Pary, które mają problemy z płodnością, ale bardzo pragną dziecka, mogą nareszcie odetchnąć z ulgą. Nie są skazane na procedurę in vitro, która - choć sprawdzona - często wiąże się z długim staraniem i wysokimi kosztami. Świetną alternatywę przedstawił ksiądz Ryszard Halwa, kierownik Poradni Zdrowego Rodzicielstwa im. św. Jana Pawła II.
- Zamiast in vitro proponuję naturalnie poczynać dzieci - powiedział ksiądz. Czy to nie mądre?
Jak wyjaśnił kapłan w rozmowie z SuperExpressem, przygotowuje on pary do poczęcia dziecka, pomagając tam, gdzie inni rozkładają ręce.
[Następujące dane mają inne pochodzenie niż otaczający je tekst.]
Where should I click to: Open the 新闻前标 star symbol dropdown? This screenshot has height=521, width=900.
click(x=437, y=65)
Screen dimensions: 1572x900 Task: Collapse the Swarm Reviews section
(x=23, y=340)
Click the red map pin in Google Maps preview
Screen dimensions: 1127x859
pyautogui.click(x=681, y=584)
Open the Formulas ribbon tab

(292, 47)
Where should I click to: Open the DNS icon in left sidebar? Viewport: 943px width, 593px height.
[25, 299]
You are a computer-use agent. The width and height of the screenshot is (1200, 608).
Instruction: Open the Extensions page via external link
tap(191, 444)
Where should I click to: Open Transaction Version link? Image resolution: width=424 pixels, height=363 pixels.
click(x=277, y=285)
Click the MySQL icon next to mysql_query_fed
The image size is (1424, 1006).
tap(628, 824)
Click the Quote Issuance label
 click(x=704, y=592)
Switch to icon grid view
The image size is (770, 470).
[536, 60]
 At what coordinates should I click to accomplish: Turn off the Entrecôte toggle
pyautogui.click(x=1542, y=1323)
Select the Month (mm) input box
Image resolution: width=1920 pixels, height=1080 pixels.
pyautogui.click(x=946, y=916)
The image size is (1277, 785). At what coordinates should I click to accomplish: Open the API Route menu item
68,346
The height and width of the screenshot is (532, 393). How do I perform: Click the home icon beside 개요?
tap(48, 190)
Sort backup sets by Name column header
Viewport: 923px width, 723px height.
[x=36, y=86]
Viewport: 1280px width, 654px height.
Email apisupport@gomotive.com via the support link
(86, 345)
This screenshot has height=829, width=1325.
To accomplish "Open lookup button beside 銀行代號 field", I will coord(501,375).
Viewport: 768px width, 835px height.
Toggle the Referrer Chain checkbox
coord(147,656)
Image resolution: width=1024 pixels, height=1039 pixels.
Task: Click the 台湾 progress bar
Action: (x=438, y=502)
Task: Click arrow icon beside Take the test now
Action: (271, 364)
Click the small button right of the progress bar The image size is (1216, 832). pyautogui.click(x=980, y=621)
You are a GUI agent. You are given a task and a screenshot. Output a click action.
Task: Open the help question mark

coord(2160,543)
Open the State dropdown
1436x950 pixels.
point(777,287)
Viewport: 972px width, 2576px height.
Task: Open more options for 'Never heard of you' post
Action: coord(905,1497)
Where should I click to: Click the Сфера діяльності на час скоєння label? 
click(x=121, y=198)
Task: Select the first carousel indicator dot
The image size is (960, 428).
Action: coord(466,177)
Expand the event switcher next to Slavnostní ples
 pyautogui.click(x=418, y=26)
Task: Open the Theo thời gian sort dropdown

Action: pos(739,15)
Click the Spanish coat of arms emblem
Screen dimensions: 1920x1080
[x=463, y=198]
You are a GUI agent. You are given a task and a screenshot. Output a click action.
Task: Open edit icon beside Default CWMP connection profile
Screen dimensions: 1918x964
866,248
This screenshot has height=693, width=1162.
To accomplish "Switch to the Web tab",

W pięknym dziele wzrostu liczby dzieci, będącego misją Poradni im. Jana Pawła II, ksiądz Ryszard nie jest na szczęście sam. Dopomagają mu takie sławy jak profesor Bogdan Chazan oraz siostra zakonna Bogumiła Kucharska, specjalizująca się - jak czytamy - w "leczeniu kryzysów małżeńskich, depresji, nerwic, traum jak aborcja, gwałt, przemoc, zaburzeń identyfikacji płciowej i preferencji seksualnej".
(To znaczy chyba, że siostra Kucharska specjalizuje się we wciskaniu ludziom kitu, że homoseksualizm to zaburzenie, i wmawianiu kobietom, że jeśli przerwały ciążę, powinny mieć traumę jak po gwałcie, ale nie widzieliśmy jej przy pracy, więc tak tylko zgadujemy.)
Jak czytamy na stronie poradni, oprócz pomocy tam, gdzie inni rozkładają ręce, do jej celów należy też m.in. pomoc kobietom w pokochaniu upośledzonych dzieci i przekonywanie, że aborcja to ZAWSZE najgorsze z możliwych rozwiązań. To wspaniała i potrzebna misja - jak dotąd w Polsce stanowczo zbyt możliwe są te aborcje ze względu na wady płodu.
Wszystkie pary pragnące znaleźć dane kontaktowe do księdza Ryszarda, by nauczył je, jak naturalnie poczynać dzieci, kierujemy na stronę rankinglekarzy.pl, gdzie ma swój profil.
Bo chociaż nie ma uprawnień lekarza ani psychologa, to jako ksiądz chyba może.